Like most racers, it doesn't have a lot of tracks. It does the usual race in the opposite direction and it also changes the layout of the track. This gives it a bit more flexibility, since the tracks aren't the exact thing you've already raced. This ends up giving you sixteen tracks under four different landscapes plus two hidden tracks. You also get two cars per race league for five leagues, plus two secret cars for a total of twelve. Cars include the Lamborghini, Diablo and the Lexus GS400. It's got quite a good mix of play options to keep it fresh.

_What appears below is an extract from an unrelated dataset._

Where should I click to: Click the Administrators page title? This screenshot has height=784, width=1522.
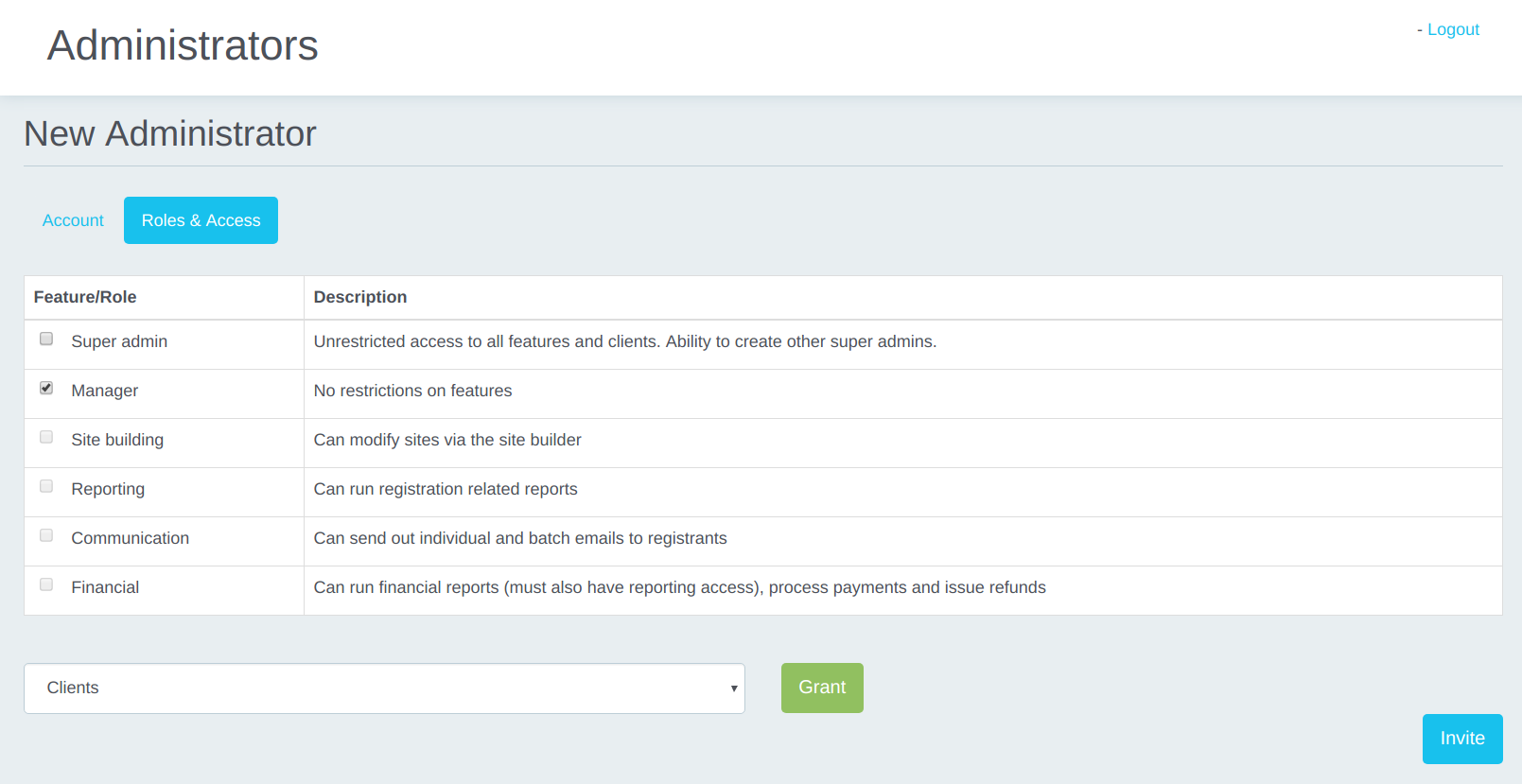pyautogui.click(x=183, y=45)
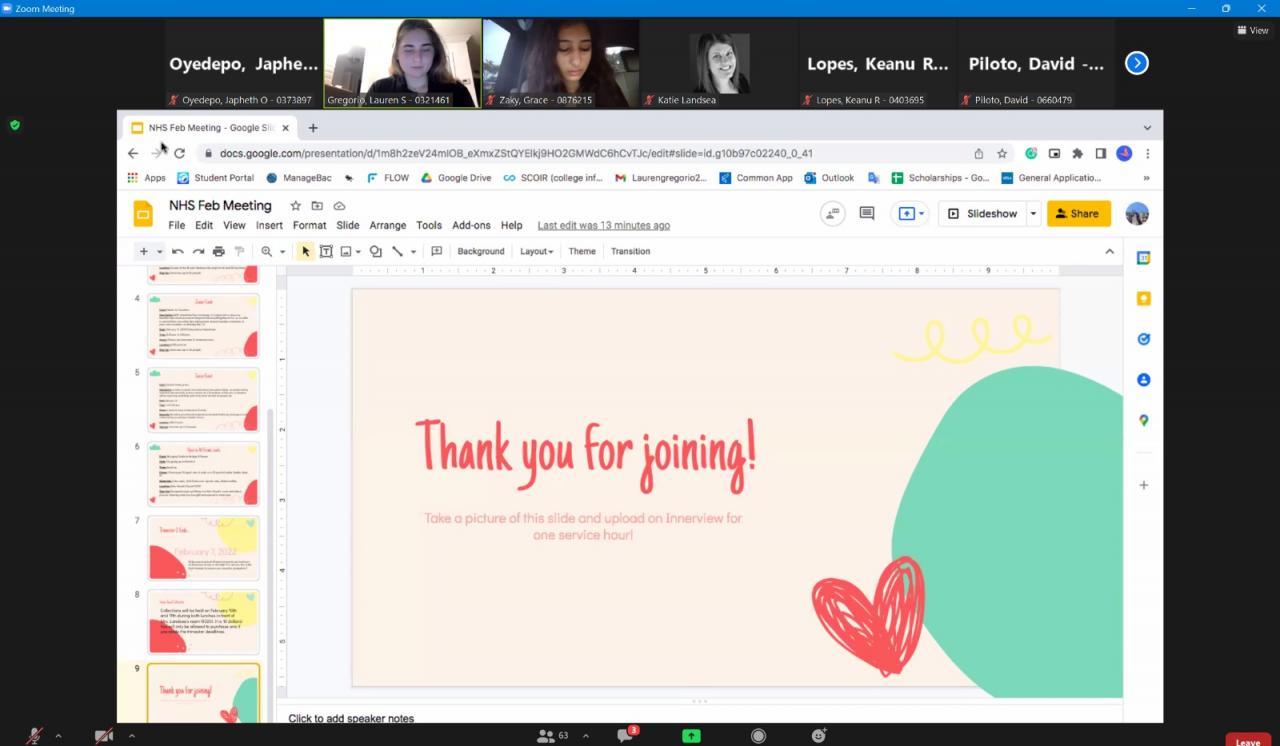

It's got quite a lot of features for game style. It has the old fashioned arcade style, with checkpoints for time. GT also has the simulation mode similar to games like DethKarz, where you progress to the next level of competition by beating each level. Each new level gives you access to new cars, so it's nice to progress along. However, it's TOO DAMN HARD to beat levels. I try and drive through a level, and even if you're accustomed to the control, it's still too picky. You can drive great for 6 laps and make a mistake and everyone passes you. It also has a couple of less common play options. You have timeclock racing where you go for your best times which hasn't been implemented in a lot of recent games. The other option is the practice training. This was more interesting because it's not done out on a course. You do it in a little area with cones and gates. I didn't find it extremely helpful, but it was sort of different. The cars are very customizable which I found interesting, because car configuration REALLY does matter. You can gain quite a bit of speed by optimizing your setups. The replay mode looks really smooth as well. If I did good in a race, I loved watching the replay.
It's sort of fun. It's too hard for anyone to really want to play it for extended periods of time. The control is also too picky for some people to take the time to get accustomed to its unforgiving nature. It is definitely more suited to people that want a good simulation then a good arcade racer.
Multiplayer is decent, but unfortunately it doesn't support internet play natively. It supports IPX so it makes a decent LAN party game, but there's no TCP/IP support which limits the replayability with friends.
Grand Touring creates a great game but by combining it as arcade/sim it kind of falls out of its league. It's too difficult to be a catching arcade racer and it's not a great sim for everyone. It is however, well done. I think a select few will love this game, but overall I think it's just not going to be a crowd pleaser.